» Prompt: Check each line of the data for "with" and select those that have it.

[Excerpts from a dataset]
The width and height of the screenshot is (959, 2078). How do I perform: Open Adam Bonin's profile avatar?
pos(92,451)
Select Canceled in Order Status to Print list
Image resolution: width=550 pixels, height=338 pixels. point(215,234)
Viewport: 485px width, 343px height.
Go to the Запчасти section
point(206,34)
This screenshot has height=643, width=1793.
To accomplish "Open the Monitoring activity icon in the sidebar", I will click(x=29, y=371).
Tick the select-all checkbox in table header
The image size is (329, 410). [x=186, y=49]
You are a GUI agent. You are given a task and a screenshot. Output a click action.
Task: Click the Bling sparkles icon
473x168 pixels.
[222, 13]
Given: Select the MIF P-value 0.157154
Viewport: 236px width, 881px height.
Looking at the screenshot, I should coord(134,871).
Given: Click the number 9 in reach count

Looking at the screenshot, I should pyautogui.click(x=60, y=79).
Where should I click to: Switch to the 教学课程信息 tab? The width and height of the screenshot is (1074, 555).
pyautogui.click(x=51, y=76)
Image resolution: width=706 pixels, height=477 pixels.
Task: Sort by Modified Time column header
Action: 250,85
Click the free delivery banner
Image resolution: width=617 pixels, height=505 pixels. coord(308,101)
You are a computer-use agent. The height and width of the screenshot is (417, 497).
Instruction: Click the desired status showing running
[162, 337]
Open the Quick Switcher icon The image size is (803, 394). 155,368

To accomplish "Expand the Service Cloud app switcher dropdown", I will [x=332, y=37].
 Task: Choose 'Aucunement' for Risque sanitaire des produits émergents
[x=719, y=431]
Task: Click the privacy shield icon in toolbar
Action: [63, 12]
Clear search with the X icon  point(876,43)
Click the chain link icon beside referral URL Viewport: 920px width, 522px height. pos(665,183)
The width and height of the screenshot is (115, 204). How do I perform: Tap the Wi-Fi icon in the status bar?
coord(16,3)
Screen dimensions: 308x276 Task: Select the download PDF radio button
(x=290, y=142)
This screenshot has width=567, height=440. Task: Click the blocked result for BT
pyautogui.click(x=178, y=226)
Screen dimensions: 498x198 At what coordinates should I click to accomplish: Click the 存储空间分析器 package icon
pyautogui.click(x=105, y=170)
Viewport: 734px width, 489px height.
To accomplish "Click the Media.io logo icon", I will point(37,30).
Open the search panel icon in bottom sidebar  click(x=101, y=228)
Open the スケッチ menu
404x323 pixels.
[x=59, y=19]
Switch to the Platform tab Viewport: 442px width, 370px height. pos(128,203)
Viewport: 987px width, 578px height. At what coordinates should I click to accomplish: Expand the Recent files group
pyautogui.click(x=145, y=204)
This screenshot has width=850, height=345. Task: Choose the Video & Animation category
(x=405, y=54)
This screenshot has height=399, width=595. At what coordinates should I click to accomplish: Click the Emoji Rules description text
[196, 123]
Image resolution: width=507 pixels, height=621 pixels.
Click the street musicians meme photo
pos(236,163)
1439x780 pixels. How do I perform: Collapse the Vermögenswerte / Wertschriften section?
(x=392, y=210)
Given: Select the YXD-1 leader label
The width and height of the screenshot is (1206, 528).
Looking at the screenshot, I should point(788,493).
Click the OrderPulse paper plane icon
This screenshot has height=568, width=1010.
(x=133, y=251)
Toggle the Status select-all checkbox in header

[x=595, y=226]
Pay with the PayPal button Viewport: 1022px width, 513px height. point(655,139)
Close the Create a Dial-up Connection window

» Task response:
Clear search with the X icon  point(876,43)
Pay with the PayPal button Viewport: 1022px width, 513px height. point(655,139)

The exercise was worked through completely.